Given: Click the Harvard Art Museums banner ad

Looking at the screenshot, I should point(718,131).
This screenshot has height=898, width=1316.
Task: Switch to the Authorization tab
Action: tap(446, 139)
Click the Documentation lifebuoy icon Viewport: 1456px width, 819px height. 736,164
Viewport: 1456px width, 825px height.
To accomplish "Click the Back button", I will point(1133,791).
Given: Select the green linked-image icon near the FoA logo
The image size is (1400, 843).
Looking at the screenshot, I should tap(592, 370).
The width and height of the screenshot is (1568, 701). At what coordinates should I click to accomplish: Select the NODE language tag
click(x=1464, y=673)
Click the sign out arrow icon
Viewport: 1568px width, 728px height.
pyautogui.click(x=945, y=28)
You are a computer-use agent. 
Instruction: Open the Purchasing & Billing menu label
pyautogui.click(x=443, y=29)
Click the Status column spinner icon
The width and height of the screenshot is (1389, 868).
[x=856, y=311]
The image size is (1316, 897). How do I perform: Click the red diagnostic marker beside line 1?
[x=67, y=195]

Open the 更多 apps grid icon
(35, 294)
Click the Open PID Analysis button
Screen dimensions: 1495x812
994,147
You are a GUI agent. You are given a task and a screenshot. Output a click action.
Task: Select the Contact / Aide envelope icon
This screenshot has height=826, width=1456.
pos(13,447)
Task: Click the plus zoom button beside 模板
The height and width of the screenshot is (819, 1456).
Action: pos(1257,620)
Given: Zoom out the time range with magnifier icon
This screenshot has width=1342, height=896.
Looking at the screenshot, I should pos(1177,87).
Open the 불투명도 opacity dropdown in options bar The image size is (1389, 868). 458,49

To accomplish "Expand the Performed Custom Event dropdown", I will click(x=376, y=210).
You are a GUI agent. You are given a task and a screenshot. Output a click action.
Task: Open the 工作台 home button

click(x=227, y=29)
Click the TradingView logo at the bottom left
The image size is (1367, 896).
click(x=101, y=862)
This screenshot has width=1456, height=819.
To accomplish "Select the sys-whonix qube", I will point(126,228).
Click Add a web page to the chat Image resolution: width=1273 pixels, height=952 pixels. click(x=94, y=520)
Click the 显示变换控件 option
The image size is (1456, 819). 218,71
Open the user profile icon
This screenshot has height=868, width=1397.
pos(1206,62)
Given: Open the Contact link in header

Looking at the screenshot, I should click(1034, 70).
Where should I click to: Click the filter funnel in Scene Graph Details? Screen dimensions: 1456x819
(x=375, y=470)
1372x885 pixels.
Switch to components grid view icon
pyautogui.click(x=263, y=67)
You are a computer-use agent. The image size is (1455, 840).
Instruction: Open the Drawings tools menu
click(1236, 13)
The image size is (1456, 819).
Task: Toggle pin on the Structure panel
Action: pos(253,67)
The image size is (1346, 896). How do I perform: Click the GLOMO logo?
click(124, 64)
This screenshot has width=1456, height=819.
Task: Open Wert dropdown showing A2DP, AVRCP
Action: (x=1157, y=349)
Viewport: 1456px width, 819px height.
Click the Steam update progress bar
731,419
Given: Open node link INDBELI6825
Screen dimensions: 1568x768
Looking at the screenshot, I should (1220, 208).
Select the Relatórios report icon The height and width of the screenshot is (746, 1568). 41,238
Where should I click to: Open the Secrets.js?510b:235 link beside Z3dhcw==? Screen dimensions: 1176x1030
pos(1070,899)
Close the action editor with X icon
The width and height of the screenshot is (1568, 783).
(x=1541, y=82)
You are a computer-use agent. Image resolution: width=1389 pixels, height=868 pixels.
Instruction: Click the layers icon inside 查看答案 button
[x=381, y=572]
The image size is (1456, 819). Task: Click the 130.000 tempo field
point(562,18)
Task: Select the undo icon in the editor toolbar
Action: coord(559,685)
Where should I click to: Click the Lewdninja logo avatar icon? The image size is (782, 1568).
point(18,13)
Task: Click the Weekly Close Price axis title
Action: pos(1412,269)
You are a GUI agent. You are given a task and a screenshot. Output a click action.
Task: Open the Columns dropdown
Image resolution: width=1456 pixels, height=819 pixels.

:: PROBLEM TO SOLVE ::
Word for word, set down each line of the material.

:: SOLUTION ::
Given: Click the Harvard Art Museums banner ad

Looking at the screenshot, I should point(718,131).
This screenshot has height=898, width=1316.
Task: Switch to the Authorization tab
Action: tap(446, 139)
Click the Documentation lifebuoy icon Viewport: 1456px width, 819px height. 736,164
Viewport: 1456px width, 825px height.
To accomplish "Click the Back button", I will point(1133,791).
Given: Select the green linked-image icon near the FoA logo
The image size is (1400, 843).
Looking at the screenshot, I should tap(592, 370).
The width and height of the screenshot is (1568, 701). At what coordinates should I click to accomplish: Select the NODE language tag
click(x=1464, y=673)
Click the sign out arrow icon
Viewport: 1568px width, 728px height.
pyautogui.click(x=945, y=28)
You are a computer-use agent. 
Instruction: Open the Purchasing & Billing menu label
pyautogui.click(x=443, y=29)
Click the Status column spinner icon
The width and height of the screenshot is (1389, 868).
[x=856, y=311]
The image size is (1316, 897). How do I perform: Click the red diagnostic marker beside line 1?
[x=67, y=195]

Open the 更多 apps grid icon
(35, 294)
Click the Open PID Analysis button
Screen dimensions: 1495x812
994,147
You are a GUI agent. You are given a task and a screenshot. Output a click action.
Task: Select the Contact / Aide envelope icon
This screenshot has height=826, width=1456.
pos(13,447)
Task: Click the plus zoom button beside 模板
The height and width of the screenshot is (819, 1456).
Action: pos(1257,620)
Given: Zoom out the time range with magnifier icon
This screenshot has width=1342, height=896.
Looking at the screenshot, I should pos(1177,87).
Open the 불투명도 opacity dropdown in options bar The image size is (1389, 868). 458,49

To accomplish "Expand the Performed Custom Event dropdown", I will click(x=376, y=210).
You are a GUI agent. You are given a task and a screenshot. Output a click action.
Task: Open the 工作台 home button

click(x=227, y=29)
Click the TradingView logo at the bottom left
The image size is (1367, 896).
click(x=101, y=862)
This screenshot has width=1456, height=819.
To accomplish "Select the sys-whonix qube", I will point(126,228).
Click Add a web page to the chat Image resolution: width=1273 pixels, height=952 pixels. click(x=94, y=520)
Click the 显示变换控件 option
The image size is (1456, 819). 218,71
Open the user profile icon
This screenshot has height=868, width=1397.
pos(1206,62)
Given: Open the Contact link in header

Looking at the screenshot, I should click(1034, 70).
Where should I click to: Click the filter funnel in Scene Graph Details? Screen dimensions: 1456x819
(x=375, y=470)
1372x885 pixels.
Switch to components grid view icon
pyautogui.click(x=263, y=67)
You are a computer-use agent. The image size is (1455, 840).
Instruction: Open the Drawings tools menu
click(1236, 13)
The image size is (1456, 819).
Task: Toggle pin on the Structure panel
Action: pos(253,67)
The image size is (1346, 896). How do I perform: Click the GLOMO logo?
click(124, 64)
This screenshot has width=1456, height=819.
Task: Open Wert dropdown showing A2DP, AVRCP
Action: (x=1157, y=349)
Viewport: 1456px width, 819px height.
Click the Steam update progress bar
731,419
Given: Open node link INDBELI6825
Screen dimensions: 1568x768
Looking at the screenshot, I should (1220, 208).
Select the Relatórios report icon The height and width of the screenshot is (746, 1568). 41,238
Where should I click to: Open the Secrets.js?510b:235 link beside Z3dhcw==? Screen dimensions: 1176x1030
pos(1070,899)
Close the action editor with X icon
The width and height of the screenshot is (1568, 783).
(x=1541, y=82)
You are a computer-use agent. Image resolution: width=1389 pixels, height=868 pixels.
Instruction: Click the layers icon inside 查看答案 button
[x=381, y=572]
The image size is (1456, 819). Task: Click the 130.000 tempo field
point(562,18)
Task: Select the undo icon in the editor toolbar
Action: coord(559,685)
Where should I click to: Click the Lewdninja logo avatar icon? The image size is (782, 1568).
point(18,13)
Task: Click the Weekly Close Price axis title
Action: pos(1412,269)
You are a GUI agent. You are given a task and a screenshot. Output a click action.
Task: Open the Columns dropdown
Image resolution: width=1456 pixels, height=819 pixels.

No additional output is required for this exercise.